Typical fraud detection systems have several control levels. Each level can be automated or managed manually. Part of the automated approach consists of machine learning algorithms. These algorithms are used to create predictive models based on annotated bank transactions. Over the past ten years regular credit card fraud research has made it possible to develop models based on supervised or unsupervised machine learning, and partial machine learning [17].
The authors analyze methods of money laundering detection based on Big Data [19]. Big Data is represented in complex systems that perform tasks to prevent legalization and laundering of money that has been obtained illegally (the SAS Anti-Money Laundering System, SAS AML).
Machine learning methods for binary classification to predict fraudulent transactions using multilayer perceptrons, random forest, logistic regression, and convoluted network graphs are used to detect anomalous BTC transactions [10]. Convoluted network diagrams have emerged as a potential tool for AML analysis, and they are particularly attractive as a new way to capture and analyze transactions.

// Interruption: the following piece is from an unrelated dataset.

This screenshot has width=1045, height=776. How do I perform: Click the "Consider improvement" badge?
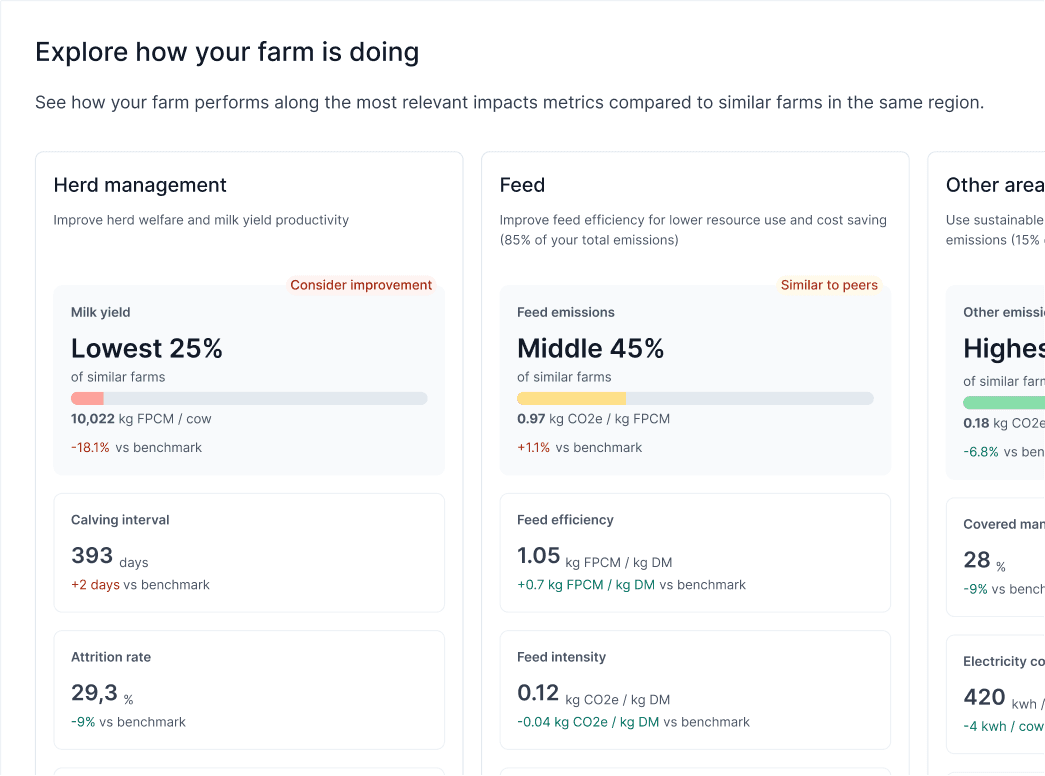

The results reflect the advantage of the random forest method of classification, though the F1 score of 0.796 is not sufficiently reliable for classifying abnormal BTC transactions.
Recent studies built deep neural networks for the detection of irregularities either by discriminatively mapping normal samples and abnormal samples to different regions of the feature space, or by fitting multiple different distributions [20][21][22][23][24].
The effect of high cardinality attributes on credit card fraud detection has been investigated, and the Value Clustering for Categorical Attributes algorithm was used to reduce the cardinality of their domains while preserving fraud-detection capabilities [25].
Using machine learning to predict fraudulent financial transactions without balancing data, as in real life there are usually many more honest than fraudulent ones, an accurate and reliable method is proposed. Additional fraudulent transaction samples were generated using a conditional generative adversarial network for tabular data (CTGAN) to make the classifier more robust and accurate [26].
By combining a nature-inspired hyperparameter setting with several supervised classifier models implemented in a modified version of the XGBoost algorithm, a unique hybrid technique for financial payment fraud detection is presented [27]. Using machine learning and domain data to identify fraudulent payments, a modified XGBoost model can be created and tested by tuning. Experiments showed that the model successfully classified with 99.64% accuracy.
An AE-PRF fraud detection method has been proposed which uses AE to reduce the dimensionality of the data and extract the features of the data [28]. In addition, the method uses RF with a probabilistic classification to classify the data as fraudulent together with the corresponding probability. AE-PRF outputs a final classification as fraudulent if the corresponding probability exceeds a predefined probability threshold.
An AED-LGB algorithm has been proposed to solve bank credit card fraud [29]. The AED-LGB algorithm first extracts the feature data using an autoencoder. The features are then fed into the LightGBM algorithm for classification and prediction.